PRENDERE RIFUGIO NELLA DIMENSIONE SPIRITUALE
Imparare a tornare al corpo e al respiro è essenziale per essere presenti per noi stessi, per chi amiamo e per nutrire la stabilità necessaria ad affrontare le perdite. Bisogna fare scorta di gioia, gratitudine e agio in ogni attimo, così da avere risorse per affrontare il dolore quando arriva e attraversarlo. La vita è preziosa così com’è, fluida e cangiante, ricca di occasioni per riconoscere che anche nei momenti di crisi l’amore e la compassione danno senso alla nostra esperienza terrena.
FARE PACE
Ciò che rende possibile una visione risvegliata di questo processo è comprendere a fondo la realtà delle nostre interrelazioni, di come siamo fatti, in quante forme agiamo e impattiamo sulla realtà collettiva. La comprensione trasforma la sofferenza e porta alla pace. Coltiviamo l’intenzione di essere consapevoli e felici attraverso la pratica costante delle 4 pratiche e degli 8 Corpi, insegnamenti preziosi che Thich Nhat Hanh ci ha trasmesso.
AMORE, PERDITA E APERTURA
Comprendere che le perdite hanno un impatto su di noi – sia che si tratti di insicurezza economica, perdita del lavoro o la pandemia che ha posto fine a importanti relazioni – è un inizio di guarigione. Le nostre emozioni sono un fiume che possiamo osservare senza esserne travolti e possiamo creare nel corpo e nella psiche una circolazione sana, che porta apertura e libera i blocchi. La forza della riconciliazione.

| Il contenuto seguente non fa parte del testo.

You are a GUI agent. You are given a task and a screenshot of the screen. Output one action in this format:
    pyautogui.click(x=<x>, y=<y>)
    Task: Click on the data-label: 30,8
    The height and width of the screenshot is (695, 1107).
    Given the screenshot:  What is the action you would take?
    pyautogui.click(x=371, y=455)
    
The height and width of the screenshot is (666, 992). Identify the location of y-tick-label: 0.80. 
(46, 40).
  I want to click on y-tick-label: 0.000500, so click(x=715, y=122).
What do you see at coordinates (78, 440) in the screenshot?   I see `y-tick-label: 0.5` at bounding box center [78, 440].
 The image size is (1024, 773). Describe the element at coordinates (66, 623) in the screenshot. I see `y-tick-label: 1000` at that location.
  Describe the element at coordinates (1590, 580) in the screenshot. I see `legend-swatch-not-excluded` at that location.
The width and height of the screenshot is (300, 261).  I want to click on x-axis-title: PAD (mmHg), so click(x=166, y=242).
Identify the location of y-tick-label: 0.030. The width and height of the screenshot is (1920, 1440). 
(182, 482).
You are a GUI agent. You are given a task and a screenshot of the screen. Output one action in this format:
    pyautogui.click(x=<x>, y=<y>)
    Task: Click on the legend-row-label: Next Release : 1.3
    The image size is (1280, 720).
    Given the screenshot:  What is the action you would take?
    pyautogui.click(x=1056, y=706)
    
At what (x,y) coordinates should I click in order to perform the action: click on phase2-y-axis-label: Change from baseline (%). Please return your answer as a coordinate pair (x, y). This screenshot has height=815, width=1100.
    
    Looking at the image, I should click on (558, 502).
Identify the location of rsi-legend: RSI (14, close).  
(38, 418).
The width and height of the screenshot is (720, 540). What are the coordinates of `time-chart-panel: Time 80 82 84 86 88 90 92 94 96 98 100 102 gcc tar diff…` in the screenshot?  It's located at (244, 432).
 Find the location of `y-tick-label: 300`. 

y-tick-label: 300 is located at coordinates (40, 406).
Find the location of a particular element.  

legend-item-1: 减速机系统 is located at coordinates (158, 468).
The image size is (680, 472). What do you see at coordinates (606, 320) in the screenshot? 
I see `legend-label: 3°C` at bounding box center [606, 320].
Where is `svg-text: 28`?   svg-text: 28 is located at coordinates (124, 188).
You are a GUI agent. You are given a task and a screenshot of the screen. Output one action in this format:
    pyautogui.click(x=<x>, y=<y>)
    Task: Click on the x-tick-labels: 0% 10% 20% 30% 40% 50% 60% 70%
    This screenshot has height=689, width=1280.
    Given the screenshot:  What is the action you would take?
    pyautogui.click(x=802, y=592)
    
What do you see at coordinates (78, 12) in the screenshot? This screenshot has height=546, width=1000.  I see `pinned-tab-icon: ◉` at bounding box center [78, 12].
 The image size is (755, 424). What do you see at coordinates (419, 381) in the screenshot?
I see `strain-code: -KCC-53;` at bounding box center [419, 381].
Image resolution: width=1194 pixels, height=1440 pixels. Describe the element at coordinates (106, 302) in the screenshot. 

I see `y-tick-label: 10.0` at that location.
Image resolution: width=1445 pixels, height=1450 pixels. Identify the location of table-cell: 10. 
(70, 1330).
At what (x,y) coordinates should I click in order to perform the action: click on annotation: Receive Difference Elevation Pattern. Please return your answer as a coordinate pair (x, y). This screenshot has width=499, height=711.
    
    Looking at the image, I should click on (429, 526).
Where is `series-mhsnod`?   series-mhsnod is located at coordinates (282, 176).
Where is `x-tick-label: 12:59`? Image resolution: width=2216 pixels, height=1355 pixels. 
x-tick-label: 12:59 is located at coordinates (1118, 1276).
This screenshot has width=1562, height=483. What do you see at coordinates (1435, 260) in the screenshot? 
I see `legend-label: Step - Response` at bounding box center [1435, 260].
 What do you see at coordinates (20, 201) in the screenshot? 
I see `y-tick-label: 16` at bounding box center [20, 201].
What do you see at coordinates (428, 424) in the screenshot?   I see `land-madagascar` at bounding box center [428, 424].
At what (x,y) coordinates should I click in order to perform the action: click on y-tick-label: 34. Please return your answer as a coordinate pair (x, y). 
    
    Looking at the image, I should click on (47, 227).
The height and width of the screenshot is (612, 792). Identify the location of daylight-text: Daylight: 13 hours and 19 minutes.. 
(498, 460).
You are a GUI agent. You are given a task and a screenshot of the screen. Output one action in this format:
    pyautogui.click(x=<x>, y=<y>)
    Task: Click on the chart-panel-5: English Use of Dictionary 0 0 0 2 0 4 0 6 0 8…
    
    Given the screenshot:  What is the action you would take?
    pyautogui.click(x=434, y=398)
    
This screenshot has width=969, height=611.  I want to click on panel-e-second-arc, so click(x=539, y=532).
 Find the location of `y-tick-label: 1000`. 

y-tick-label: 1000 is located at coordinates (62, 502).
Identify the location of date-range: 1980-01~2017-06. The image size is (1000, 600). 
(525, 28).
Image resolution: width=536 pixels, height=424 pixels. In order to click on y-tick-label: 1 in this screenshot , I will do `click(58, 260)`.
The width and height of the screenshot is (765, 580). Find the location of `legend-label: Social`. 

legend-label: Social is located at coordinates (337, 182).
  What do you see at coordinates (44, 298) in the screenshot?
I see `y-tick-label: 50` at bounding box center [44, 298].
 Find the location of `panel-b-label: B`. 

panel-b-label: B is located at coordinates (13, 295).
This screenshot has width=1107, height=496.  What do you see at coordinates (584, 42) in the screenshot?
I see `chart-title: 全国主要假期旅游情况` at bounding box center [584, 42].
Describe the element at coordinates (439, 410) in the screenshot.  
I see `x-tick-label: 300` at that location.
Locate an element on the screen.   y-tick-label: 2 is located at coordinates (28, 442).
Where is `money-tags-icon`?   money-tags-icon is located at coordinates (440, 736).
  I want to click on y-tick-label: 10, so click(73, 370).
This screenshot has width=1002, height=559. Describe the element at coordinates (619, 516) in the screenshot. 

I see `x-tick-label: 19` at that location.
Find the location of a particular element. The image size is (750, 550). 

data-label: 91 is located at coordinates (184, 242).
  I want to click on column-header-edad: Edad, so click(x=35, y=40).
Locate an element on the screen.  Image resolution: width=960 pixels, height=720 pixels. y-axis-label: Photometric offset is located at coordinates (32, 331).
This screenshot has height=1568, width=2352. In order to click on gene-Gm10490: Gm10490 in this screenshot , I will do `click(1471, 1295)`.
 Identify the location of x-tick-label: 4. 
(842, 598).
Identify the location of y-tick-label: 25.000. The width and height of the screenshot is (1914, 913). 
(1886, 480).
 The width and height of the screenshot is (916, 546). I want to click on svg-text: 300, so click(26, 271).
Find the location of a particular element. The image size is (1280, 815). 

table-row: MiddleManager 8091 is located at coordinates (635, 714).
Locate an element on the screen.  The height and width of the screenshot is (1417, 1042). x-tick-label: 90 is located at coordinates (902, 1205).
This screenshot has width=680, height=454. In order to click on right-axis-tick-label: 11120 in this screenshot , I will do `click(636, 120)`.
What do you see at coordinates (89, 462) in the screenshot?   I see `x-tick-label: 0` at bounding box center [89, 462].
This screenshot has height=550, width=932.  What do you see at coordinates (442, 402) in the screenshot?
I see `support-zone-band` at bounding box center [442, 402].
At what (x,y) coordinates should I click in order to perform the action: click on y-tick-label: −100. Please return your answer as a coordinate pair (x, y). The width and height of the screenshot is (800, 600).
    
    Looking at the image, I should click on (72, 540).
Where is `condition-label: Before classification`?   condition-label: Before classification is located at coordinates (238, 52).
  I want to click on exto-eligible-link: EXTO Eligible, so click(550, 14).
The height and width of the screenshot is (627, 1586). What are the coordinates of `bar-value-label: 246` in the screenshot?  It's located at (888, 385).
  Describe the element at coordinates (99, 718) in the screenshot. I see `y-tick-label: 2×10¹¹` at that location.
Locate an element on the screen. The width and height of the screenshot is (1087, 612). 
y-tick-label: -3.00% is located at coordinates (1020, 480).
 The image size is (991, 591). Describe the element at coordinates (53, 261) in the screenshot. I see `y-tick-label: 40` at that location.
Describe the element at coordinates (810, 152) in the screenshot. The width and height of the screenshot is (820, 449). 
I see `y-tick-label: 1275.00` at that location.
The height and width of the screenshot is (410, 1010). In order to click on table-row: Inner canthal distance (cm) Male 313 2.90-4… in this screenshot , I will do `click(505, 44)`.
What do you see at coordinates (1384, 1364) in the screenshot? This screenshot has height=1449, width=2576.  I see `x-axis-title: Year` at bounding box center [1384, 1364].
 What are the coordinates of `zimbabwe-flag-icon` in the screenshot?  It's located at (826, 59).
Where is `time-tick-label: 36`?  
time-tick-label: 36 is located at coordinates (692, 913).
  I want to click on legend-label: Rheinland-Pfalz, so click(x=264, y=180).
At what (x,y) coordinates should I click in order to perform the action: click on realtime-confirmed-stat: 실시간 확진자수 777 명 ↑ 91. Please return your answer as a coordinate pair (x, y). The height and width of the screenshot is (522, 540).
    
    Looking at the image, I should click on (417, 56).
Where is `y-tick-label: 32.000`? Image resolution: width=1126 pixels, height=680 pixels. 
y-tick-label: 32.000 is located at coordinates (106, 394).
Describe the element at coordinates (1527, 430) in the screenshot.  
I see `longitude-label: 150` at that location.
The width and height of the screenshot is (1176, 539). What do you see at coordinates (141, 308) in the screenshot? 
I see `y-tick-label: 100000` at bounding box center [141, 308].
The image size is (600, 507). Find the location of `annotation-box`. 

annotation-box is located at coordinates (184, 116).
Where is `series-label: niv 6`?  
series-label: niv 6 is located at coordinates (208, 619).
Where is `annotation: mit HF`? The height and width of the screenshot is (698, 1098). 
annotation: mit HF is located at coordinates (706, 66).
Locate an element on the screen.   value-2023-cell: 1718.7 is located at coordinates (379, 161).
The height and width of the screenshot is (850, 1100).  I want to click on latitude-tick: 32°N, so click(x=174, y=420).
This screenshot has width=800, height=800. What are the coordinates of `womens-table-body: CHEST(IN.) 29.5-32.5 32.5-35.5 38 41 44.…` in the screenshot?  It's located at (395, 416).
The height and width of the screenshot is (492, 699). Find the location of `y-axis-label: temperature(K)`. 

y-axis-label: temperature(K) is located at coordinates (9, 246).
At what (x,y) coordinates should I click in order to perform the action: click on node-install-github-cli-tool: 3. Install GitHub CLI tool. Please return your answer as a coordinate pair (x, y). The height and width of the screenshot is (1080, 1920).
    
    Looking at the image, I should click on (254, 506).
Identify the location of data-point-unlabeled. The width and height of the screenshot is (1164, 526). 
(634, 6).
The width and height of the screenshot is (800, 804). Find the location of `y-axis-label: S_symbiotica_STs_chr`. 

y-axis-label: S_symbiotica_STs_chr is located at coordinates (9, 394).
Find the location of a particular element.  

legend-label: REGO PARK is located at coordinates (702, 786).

ACCOGLIERE E LASCIAR ANDARE
È un passo fondamentale del percorso dare un senso al dolore, ai rituali e al processo di accettazione. Impariamo ad incontrare la nostra morte e a prenderci cura delle faccende a cui teniamo finché siamo in tempo; lasciar andare le identificazioni, i ruoli e tutto il resto che ci fa inciampare servirà a fare spazio per accogliere e diventare sereni. Questo porterà a far crescere la compassione per noi stessi e per gli altri e a perdonare.